WASHINGTON -- It's an experience every computer or smart phone user has had. After downloading new software or an app, a window pops up with a legal agreement. At the bottom is an "I agree" button. One click, and it's gone.
Most users have no clue what they've agreed to.
That single action can empower software developers to extract reams of personal information -- such as contacts, location and other private data -- from the devices. They can then market the information.
Even as privacy erodes in the digital era, little outcry arises over the digital tracking and profiling of consumers. Only slight murmurs are heard on Capitol Hill.
But a handful of security researchers, lawyers and privacy watchdogs voice increasing concern that consumers might one day wake up in anger at the collection of data by software companies winning rights to do so through "end user license agreements," also known as EULAs. One researcher says the data collection potentially poses a national security threat.
For now, news about how companies collect data emerges in bite-sized stories. In late July, articles brought to light that certain models of the Roomba robotic vacuum not only collect dust as they whir across the floor, they also map the homes of users and send the data back to headquarters. The Massachusetts manufacturer, iRobot Corp., may share the data to enable the smart home and the devices within it to work better. It says it will do so only with customer consent.

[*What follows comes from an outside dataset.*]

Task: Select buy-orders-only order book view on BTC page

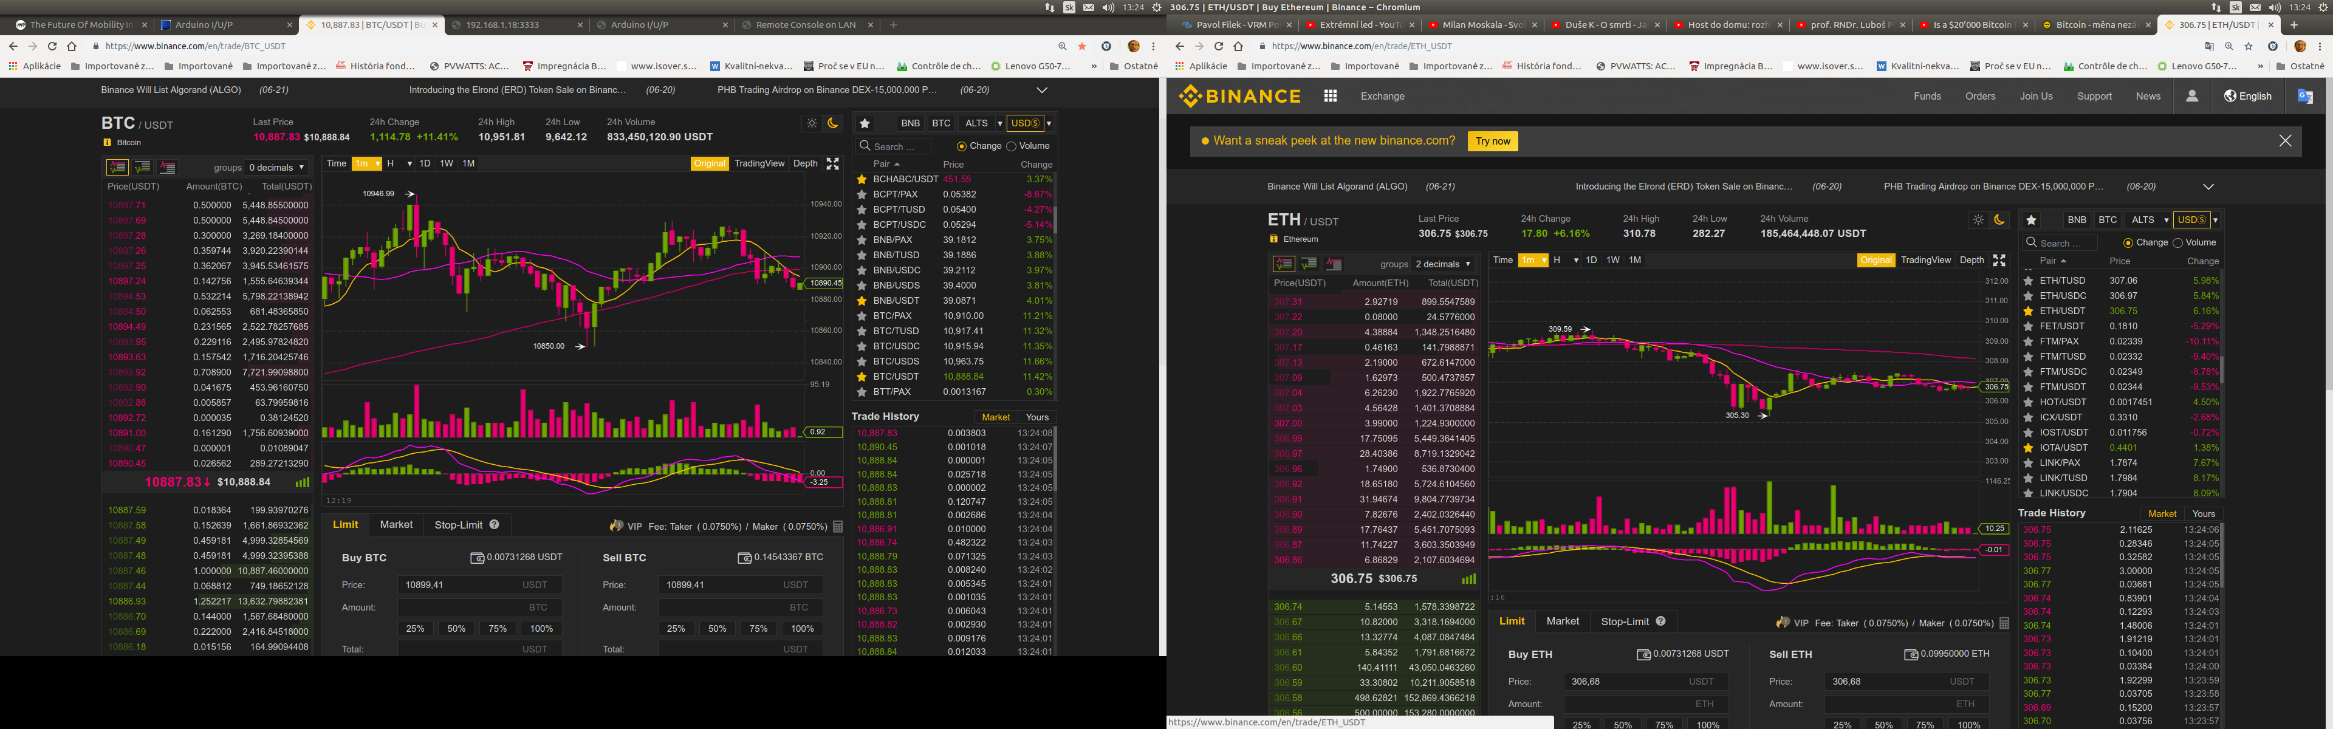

iRobot chief executive Colin Angle said, "iRobot will never sell your data." He added that such information "needs to be controlled by the customer and not as a data asset of a corporation to exploit."
Other companies, empowered by the click-through habits of consumers that allow them to gather and sort through data, exploit the information by selling it to data brokers.
"We need legislation that basically forces these companies to be very, very clear on what information they are taking from us when we install these apps," said Michael Patterson, chief executive of Plixer International, a Kennebunk, Maine, cybersecurity firm.
"If they change the EULAs, they have to tell us, and they also have to make what they've taken from us available at any time," Patterson said.